仮想通貨のエコシステムとは?

用語集, 連載解説

仮想通貨のエコシステムについて

 

仮想通貨に関連する記事や論文にはしばしば「エコシステム」という言葉が登場します。今回はこの言葉について解説します。

 


概要

 エコシステム(ecosystem) という言葉は、もともとは科学の用語で「生態系」と訳されます。特定圏内に住む生物と環境の関連性を表し、食物連鎖やエネルギー連鎖などが代表例です。
植物が光合成して日光と水と二酸化炭素から有機物を作って成長し、その植物を草食動物が食べ、肉食動物が草食動物を食べ、細菌が死骸や排泄物を分解し、それを植物が養分にし…、という循環構造を理科の授業で習った覚えがあるのではないでしょうか? 食物連鎖だけでなく、花粉を媒介する昆虫、動物に隠れ家を提供する森や岩、物質を循環させる川や海や気候も生態系の一部であり、それは非常に広範で複雑な動物と環境の関連性を含む言葉です。

 これが、もともとのエコシステム(生態系)の意味ですが、「様々な要素が複雑に関連する」ことから、経済学や経営学にも転用されて使われるようになり、最近では仮想通貨世界でも用いられます。

この新しい意味での「エコシステム」という言葉は非常に定義が曖昧で、用いる人によって様々な解釈と意味を持ちます。
今回は、仮想通貨のエコシステムについて、簡単に解説します。


広義のエコシステム

 新しい定義のエコシステムでは、小さい視点では、企業間の協力関係や、一企業とその製品を購入する消費者との関係を指すこともあれば、大きな視点では、一つの社会を形成する多数の企業と消費者と行政などの複雑な利害関係を言うこともあります。

どのような場合でも、当事者のひとつの行動は独立しておらず、他者と影響を与え合うという点が共通します。サプライヤーから購入した製品をバイヤーに販売したり、ライバル企業の新製品によって顧客が奪われたりという関係が想像しやすいのではないでしょうか。このようなケースでは、ほぼ経済学(エコノミクス)に近い定義となり、複雑であいまいな関係となります。 

 

 一方で、もう少し具体的な問題や計画を論じるときに「エコシステム」という言葉が使われるときは、核となる製品や企業があり、それを取り巻く環境を論じる場合が多いです。

* **項目一覧**:
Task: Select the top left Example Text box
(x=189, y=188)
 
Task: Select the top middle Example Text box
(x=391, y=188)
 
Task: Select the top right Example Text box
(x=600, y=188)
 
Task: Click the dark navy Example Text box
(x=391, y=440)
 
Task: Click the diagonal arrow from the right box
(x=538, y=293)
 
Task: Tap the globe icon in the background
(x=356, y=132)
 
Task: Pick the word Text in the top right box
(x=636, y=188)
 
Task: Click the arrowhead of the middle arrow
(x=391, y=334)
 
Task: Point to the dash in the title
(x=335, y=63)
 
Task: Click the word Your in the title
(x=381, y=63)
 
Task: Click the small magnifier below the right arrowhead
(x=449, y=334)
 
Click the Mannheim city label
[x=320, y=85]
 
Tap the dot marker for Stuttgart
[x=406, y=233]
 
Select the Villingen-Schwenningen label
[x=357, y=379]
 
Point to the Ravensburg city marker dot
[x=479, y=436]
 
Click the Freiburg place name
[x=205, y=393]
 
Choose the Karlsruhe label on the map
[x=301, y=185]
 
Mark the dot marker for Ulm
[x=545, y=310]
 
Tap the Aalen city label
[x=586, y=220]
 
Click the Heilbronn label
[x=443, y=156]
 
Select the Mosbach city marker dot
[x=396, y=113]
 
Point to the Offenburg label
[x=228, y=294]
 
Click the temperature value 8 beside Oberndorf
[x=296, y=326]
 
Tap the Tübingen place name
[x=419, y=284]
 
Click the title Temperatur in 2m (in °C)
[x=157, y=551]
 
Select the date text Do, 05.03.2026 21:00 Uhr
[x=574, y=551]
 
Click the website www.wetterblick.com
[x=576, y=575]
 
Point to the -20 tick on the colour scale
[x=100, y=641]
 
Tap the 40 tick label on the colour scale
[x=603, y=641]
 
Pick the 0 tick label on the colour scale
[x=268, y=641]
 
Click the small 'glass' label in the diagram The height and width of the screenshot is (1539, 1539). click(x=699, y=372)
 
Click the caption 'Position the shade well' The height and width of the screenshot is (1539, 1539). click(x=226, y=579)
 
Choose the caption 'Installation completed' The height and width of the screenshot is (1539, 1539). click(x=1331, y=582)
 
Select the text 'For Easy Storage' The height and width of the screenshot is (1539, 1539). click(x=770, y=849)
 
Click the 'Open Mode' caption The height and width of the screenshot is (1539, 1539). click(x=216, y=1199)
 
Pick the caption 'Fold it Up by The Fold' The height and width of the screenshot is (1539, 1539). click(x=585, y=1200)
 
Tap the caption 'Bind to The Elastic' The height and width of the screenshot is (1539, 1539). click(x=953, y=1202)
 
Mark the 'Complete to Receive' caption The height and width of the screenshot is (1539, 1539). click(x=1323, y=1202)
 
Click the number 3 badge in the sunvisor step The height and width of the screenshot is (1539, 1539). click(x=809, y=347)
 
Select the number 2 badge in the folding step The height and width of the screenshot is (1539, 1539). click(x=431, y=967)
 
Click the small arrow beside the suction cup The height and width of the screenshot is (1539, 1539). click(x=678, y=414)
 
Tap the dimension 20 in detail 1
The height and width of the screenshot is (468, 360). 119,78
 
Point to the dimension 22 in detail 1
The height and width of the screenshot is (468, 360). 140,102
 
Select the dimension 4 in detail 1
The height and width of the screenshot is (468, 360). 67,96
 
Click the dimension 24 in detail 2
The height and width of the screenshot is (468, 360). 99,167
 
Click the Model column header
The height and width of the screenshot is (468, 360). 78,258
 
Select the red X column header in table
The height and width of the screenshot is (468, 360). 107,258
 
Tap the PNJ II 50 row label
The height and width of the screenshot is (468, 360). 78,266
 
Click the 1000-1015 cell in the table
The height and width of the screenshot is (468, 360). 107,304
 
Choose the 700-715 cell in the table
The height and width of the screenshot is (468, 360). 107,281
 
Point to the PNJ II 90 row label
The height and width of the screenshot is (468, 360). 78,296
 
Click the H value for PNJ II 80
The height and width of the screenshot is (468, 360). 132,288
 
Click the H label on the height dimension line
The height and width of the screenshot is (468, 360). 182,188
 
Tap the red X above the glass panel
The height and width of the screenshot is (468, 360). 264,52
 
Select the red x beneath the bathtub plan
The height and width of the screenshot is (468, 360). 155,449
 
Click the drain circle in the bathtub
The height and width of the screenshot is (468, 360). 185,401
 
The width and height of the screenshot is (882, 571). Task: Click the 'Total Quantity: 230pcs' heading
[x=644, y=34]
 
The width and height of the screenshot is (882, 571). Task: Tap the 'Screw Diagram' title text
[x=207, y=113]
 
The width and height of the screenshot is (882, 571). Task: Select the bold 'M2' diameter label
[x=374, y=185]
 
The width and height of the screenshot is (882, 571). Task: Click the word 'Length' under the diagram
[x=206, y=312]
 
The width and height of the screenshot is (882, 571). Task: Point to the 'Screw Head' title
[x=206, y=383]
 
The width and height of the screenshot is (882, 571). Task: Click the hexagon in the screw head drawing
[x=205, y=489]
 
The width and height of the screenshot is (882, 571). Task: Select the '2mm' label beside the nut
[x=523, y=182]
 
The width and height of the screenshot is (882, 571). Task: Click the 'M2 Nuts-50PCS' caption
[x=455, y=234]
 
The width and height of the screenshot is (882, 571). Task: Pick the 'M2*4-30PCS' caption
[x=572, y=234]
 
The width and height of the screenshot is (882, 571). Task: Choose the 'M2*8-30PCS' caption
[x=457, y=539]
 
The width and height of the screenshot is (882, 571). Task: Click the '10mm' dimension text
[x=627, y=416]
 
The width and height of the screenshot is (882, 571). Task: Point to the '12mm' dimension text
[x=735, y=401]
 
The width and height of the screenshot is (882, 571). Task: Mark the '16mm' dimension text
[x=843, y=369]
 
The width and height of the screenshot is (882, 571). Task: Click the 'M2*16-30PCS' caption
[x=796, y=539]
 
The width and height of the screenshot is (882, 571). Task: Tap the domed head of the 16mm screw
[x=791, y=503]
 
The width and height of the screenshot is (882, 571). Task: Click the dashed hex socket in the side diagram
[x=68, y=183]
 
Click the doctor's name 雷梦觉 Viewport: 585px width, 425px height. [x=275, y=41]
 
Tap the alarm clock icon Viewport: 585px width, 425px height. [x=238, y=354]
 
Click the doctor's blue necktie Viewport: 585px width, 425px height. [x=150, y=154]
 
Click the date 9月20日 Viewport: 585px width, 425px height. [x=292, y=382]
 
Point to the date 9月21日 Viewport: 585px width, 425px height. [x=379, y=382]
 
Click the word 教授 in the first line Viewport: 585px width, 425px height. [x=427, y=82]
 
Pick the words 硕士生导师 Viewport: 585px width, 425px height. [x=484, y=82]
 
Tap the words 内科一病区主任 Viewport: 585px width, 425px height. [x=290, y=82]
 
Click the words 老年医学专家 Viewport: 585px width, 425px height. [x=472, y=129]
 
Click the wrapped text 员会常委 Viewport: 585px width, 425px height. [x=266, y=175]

* **課題内容**: 仮想通貨のエコシステムを解説した文章の続きを、最後の文の後から書き進めてください。 項目はここでは使いません。

* **回答文**:
 複数の異なる業種の企業がひとつの製品やサービスを共同で開発して展開していき、小さなマーケットを構築するようなケースが好例でしょう。この場合は、少数企業によるアライアンスやコラボレーションなどよりももっと大きな関係と市場規模を意味します。ときにはライバル関係にある企業同士が、業界全体を盛り上げるために共同で宣伝活動を行ったり、あるいは国境を超えて世界規模で新規市場を開発する場合もあります。言い換えれば、数社が参加する共同プロジェクト程度の規模では、エコシステムという言葉が使われることは少ないように思われます。

 マンガやアニメなどがメディアミックスで展開していく例は解りやすいでしょう。
1つの漫画を核にして、アニメ化、小説化、映画化したり、関連グッズが作られたり、キャラクターをパッケージに使った商品が展開されたり、町興しをしたという記事を目にされたことがあると思います。この場合は、その元となった漫画を中心としたエコシステムがある、と表現する事が出来ます。
また、Googleが提供するアンドロイドOSは、スマートフォンというハードウェアだけでなく、アンドロイドOS上で稼働するソフトウェアや、そのソフトウェアを通じて行われるユーザー同士の繋がりまでも含めた、非常に広範囲なエコシステムを構築していると言えます。

では、仮想通貨世界でエコシステムという言葉が用いられるときはどのような条件が考えられるでしょうか?

小規模なものは、ひとつの草コインが持つ小さなコミュニティーから、大規模なものでは、複数の仮想通貨が関連する市場横断的なエコシステムまでさまざまに考えられます。